═════ Listed records ═════

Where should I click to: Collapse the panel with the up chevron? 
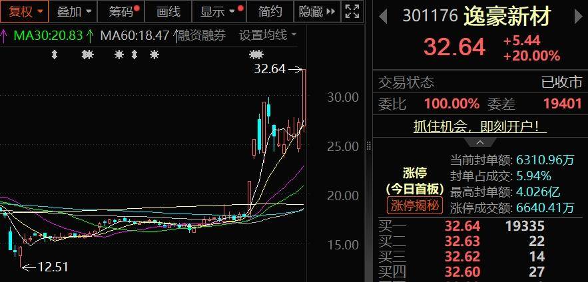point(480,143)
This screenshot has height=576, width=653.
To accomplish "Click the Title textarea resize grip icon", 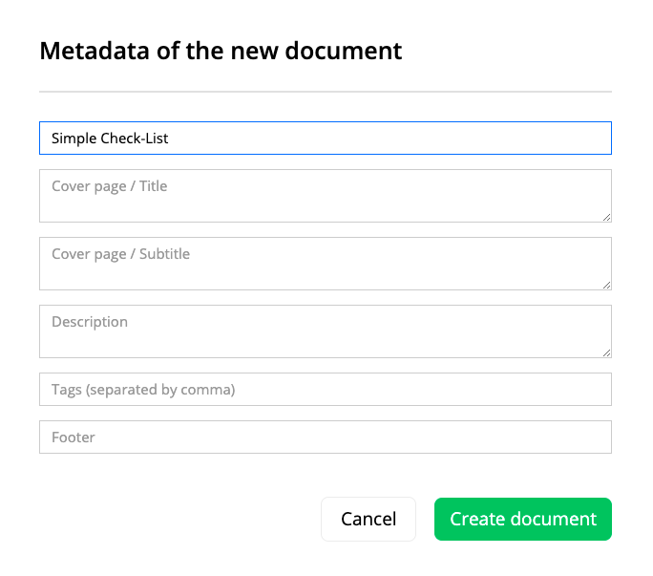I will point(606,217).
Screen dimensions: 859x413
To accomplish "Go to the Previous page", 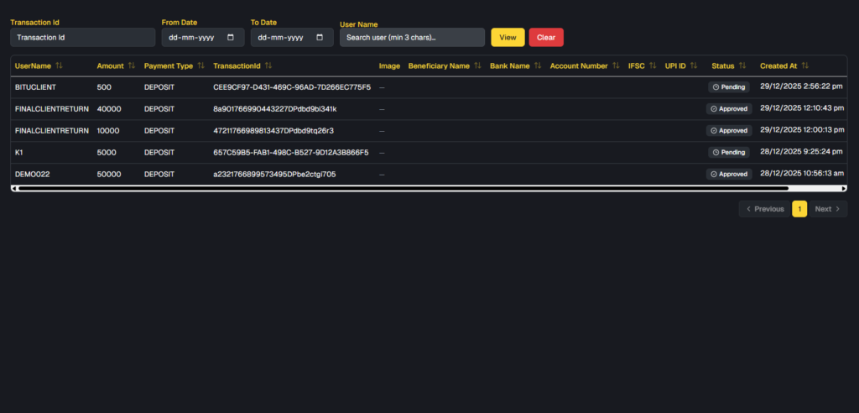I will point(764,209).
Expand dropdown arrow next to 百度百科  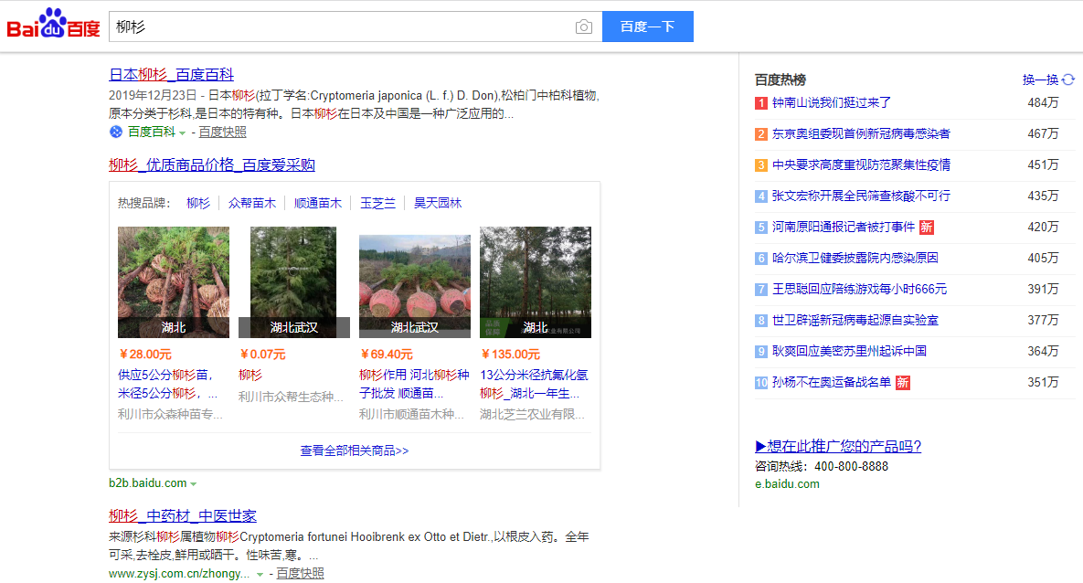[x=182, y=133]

═════
═════ Listed records ═════

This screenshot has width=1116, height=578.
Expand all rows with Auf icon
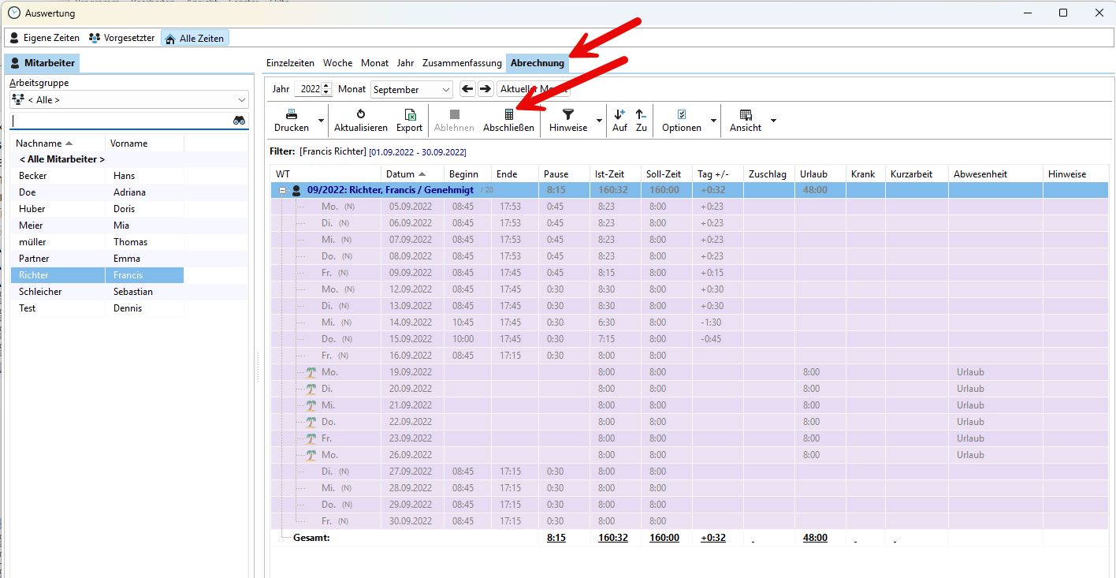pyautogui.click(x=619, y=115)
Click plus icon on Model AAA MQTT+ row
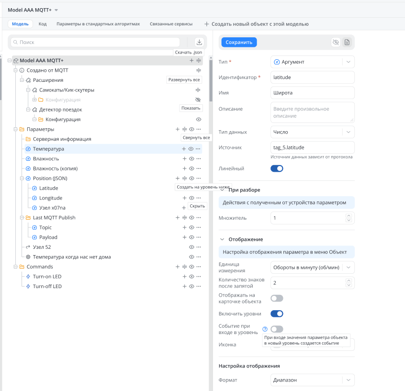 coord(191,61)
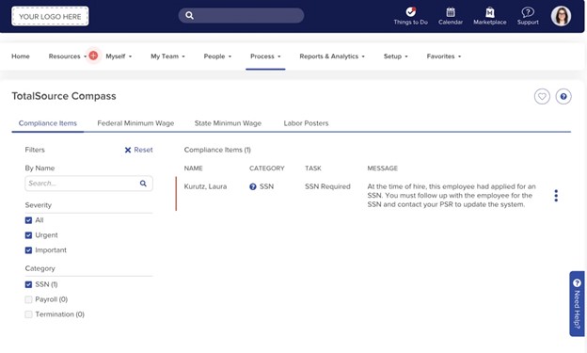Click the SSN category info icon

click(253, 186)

═════

Required action: For each line in the records that holds "width", show that line as it stands.

Exercise response:
This screenshot has height=576, width=653.
This screenshot has width=1116, height=578.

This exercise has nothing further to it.